● **Description of the task**: An exact copy of every entry is the required answer.

● **Material provided**:
—————

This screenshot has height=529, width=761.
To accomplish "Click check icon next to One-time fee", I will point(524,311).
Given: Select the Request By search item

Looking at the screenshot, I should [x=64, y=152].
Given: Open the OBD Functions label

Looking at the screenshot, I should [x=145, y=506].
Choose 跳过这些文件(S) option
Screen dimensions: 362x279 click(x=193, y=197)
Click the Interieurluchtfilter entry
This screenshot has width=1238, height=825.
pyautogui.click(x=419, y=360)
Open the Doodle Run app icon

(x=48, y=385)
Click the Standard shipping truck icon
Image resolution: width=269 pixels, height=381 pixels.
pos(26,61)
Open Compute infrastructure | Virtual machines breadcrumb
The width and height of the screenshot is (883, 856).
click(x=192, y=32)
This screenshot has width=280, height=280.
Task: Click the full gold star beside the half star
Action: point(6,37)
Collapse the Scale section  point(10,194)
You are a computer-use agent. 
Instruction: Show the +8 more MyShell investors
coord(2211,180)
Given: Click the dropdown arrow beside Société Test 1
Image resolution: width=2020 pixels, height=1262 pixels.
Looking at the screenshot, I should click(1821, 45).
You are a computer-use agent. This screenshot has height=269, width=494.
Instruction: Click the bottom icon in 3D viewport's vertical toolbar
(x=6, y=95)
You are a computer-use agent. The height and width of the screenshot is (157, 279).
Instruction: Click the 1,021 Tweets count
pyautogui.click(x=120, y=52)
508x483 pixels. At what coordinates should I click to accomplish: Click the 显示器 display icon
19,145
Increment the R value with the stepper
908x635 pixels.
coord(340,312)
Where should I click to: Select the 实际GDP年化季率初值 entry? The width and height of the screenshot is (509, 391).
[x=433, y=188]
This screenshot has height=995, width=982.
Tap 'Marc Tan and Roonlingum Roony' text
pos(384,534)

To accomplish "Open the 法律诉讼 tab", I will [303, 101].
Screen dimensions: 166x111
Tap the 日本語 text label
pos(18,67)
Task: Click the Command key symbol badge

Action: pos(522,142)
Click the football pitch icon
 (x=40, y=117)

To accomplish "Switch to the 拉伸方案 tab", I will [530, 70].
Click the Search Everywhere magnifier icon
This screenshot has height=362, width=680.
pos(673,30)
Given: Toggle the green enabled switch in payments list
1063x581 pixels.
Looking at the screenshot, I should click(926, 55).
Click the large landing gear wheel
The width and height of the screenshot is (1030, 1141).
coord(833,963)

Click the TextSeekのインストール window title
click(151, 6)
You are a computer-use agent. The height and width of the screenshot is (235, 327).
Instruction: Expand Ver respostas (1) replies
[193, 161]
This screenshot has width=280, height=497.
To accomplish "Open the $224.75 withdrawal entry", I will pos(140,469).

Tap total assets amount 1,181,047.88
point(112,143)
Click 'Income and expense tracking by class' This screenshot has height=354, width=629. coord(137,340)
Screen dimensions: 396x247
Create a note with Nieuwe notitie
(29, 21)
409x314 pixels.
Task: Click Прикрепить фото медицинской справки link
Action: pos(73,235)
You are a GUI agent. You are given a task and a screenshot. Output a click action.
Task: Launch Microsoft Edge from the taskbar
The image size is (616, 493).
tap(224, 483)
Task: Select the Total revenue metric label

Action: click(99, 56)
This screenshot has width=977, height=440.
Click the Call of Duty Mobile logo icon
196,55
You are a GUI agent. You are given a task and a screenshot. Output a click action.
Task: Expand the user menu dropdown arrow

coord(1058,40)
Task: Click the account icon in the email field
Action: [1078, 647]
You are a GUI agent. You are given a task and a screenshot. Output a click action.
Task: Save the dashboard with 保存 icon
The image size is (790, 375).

—————

● **Answer below**:
This screenshot has height=529, width=761.
To accomplish "Click check icon next to One-time fee", I will point(524,311).
Given: Select the Request By search item

Looking at the screenshot, I should [x=64, y=152].
Given: Open the OBD Functions label

Looking at the screenshot, I should [x=145, y=506].
Choose 跳过这些文件(S) option
Screen dimensions: 362x279 click(x=193, y=197)
Click the Interieurluchtfilter entry
This screenshot has width=1238, height=825.
pyautogui.click(x=419, y=360)
Open the Doodle Run app icon

(x=48, y=385)
Click the Standard shipping truck icon
Image resolution: width=269 pixels, height=381 pixels.
pos(26,61)
Open Compute infrastructure | Virtual machines breadcrumb
The width and height of the screenshot is (883, 856).
click(x=192, y=32)
This screenshot has width=280, height=280.
Task: Click the full gold star beside the half star
Action: point(6,37)
Collapse the Scale section  point(10,194)
You are a computer-use agent. 
Instruction: Show the +8 more MyShell investors
coord(2211,180)
Given: Click the dropdown arrow beside Société Test 1
Image resolution: width=2020 pixels, height=1262 pixels.
Looking at the screenshot, I should click(1821, 45).
You are a computer-use agent. This screenshot has height=269, width=494.
Instruction: Click the bottom icon in 3D viewport's vertical toolbar
(x=6, y=95)
You are a computer-use agent. The height and width of the screenshot is (157, 279).
Instruction: Click the 1,021 Tweets count
pyautogui.click(x=120, y=52)
508x483 pixels. At what coordinates should I click to accomplish: Click the 显示器 display icon
19,145
Increment the R value with the stepper
908x635 pixels.
coord(340,312)
Where should I click to: Select the 实际GDP年化季率初值 entry? The width and height of the screenshot is (509, 391).
[x=433, y=188]
This screenshot has height=995, width=982.
Tap 'Marc Tan and Roonlingum Roony' text
pos(384,534)

To accomplish "Open the 法律诉讼 tab", I will [303, 101].
Screen dimensions: 166x111
Tap the 日本語 text label
pos(18,67)
Task: Click the Command key symbol badge

Action: pos(522,142)
Click the football pitch icon
 (x=40, y=117)

To accomplish "Switch to the 拉伸方案 tab", I will [530, 70].
Click the Search Everywhere magnifier icon
This screenshot has height=362, width=680.
pos(673,30)
Given: Toggle the green enabled switch in payments list
1063x581 pixels.
Looking at the screenshot, I should click(926, 55).
Click the large landing gear wheel
The width and height of the screenshot is (1030, 1141).
coord(833,963)

Click the TextSeekのインストール window title
click(151, 6)
You are a computer-use agent. The height and width of the screenshot is (235, 327).
Instruction: Expand Ver respostas (1) replies
[193, 161]
This screenshot has width=280, height=497.
To accomplish "Open the $224.75 withdrawal entry", I will pos(140,469).

Tap total assets amount 1,181,047.88
point(112,143)
Click 'Income and expense tracking by class' This screenshot has height=354, width=629. coord(137,340)
Screen dimensions: 396x247
Create a note with Nieuwe notitie
(29, 21)
409x314 pixels.
Task: Click Прикрепить фото медицинской справки link
Action: pos(73,235)
You are a GUI agent. You are given a task and a screenshot. Output a click action.
Task: Launch Microsoft Edge from the taskbar
The image size is (616, 493).
tap(224, 483)
Task: Select the Total revenue metric label

Action: click(99, 56)
This screenshot has width=977, height=440.
Click the Call of Duty Mobile logo icon
196,55
You are a GUI agent. You are given a task and a screenshot. Output a click action.
Task: Expand the user menu dropdown arrow

coord(1058,40)
Task: Click the account icon in the email field
Action: [1078, 647]
You are a GUI agent. You are given a task and a screenshot. Output a click action.
Task: Save the dashboard with 保存 icon
The image size is (790, 375).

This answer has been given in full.